By Choi Kyong-ae
SEOUL, July 5 (Yonhap) -- Foreign carmakers are eyeing South Korea as an expanding market, industry sources said Thursday, as more local customers are opting for foreign brands that they perceive as prestigious and engaging to drive.
In 1987, foreign carmakers sold a total of 10 vehicles in the country, but three decades later, they account for nearly 20 percent of the domestic passenger car market, according to data from the Korea Automobile Importers and Distributors Association (KAIDA). It said imported car registrations have been moving up in leaps and bounds, hitting 8,136 units in 1997, 53,390 in 2007 and 233,088 in 2017.
"In the past, usually high-income earners like corporate executives and those holding professional jobs in their 40s and 50s bought imported cars. But these days, young customers in their 20s and 30s who can only be seen as being in the lower- and mid-income brackets are also visiting foreign car dealerships due to declining prices and a wide range of choices," KAIDA Vice Chairman Yoon Dae-sung said over the phone.
On top of demand generated by driving enthusiasts and the status foreign-made vehicles confer on the owner here, there seems to be another reason behind the growing appetite for imported vehicles, industry insiders speculated.
"Many younger people just cannot afford to buy a house due to soaring prices so they instead are eyeing the second-most expensive item, something that is within their grasp, which can be imported cars for many," Yoon said.
His view is echoed by Heo Yong-hoe, 31, representative of psychological contents lab Mind Plating.
"As young customers do not expect their financial status will improve greatly even after they land a job and earn steady wages, they seem to be less hesitant to pour money into expensive foreign-made cars that they desire," Heo told Yonhap News. The expert said that people seem to find satisfaction when they make such a choice.
Other observers said that this type of consumption trend, which may be alien to the older generation, has something to do with two social trends that many young people firmly believe in nowadays. These are wishing to enjoy "small but certain happiness" and the growing acceptance of the YOLO, or "you only live once," concept.
Moreover, imported carmakers provide a wide range of auto finance programs, so even young salaried workers who make entry-level salaries need not pay a lump sum of money up front to own the car of their dreams. This easily allows them to buy an imported car on a lease or installment program, a dealer at BMW's showroom in Gangnam, southern Seoul, said.

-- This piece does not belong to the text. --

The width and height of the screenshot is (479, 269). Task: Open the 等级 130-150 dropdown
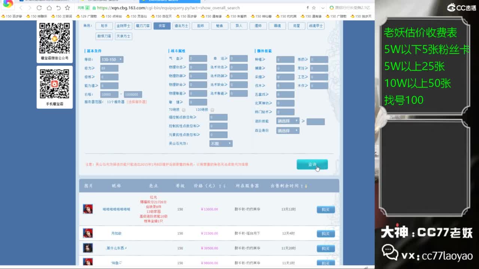[x=112, y=59]
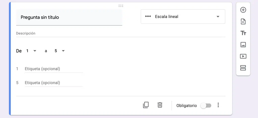258x118 pixels.
Task: Click the label field for value 5
Action: pos(54,83)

"A 33-year-old worker who earns 33 million won a year at a local food company bought a BMW 320d sedan at the discounted price of 43 million last month. He signed an installment program to pay 700,000 won per month for the next 47 months after making an advance payment of 10 million won," the dealer told Yonhap, asking not to be named.
Helped by such demand, imported carmakers sold a total of 116,798 autos in the January-May period, accounting for a hefty 18.27 percent of the local passenger car market. The market share rose from 5.13 percent two decades earlier, KAIDA data showed.
In particular, luxury carmakers Mercedes-Benz and BMW topped all other import brands by selling a combined 65,193 vehicles in Korea during the first five months. It was up 22 percent from 53,428 a year earlier, the latest data said.
KAIDA, moreover, forecast imported car sales will soar nearly 10 percent to 256,000 units for the whole of 2018 from the previous year.
The association further expects an increase in the overall number of imported cars sold in the country this year as Audi Volkswagen Korea resumed sales of their vehicles in November 2017. This comes after the company was forced to fully suspend sales of Volkswagen models since August 2016 and Audi cars since March 2017 due to the diesel gate emissions cheating scandal.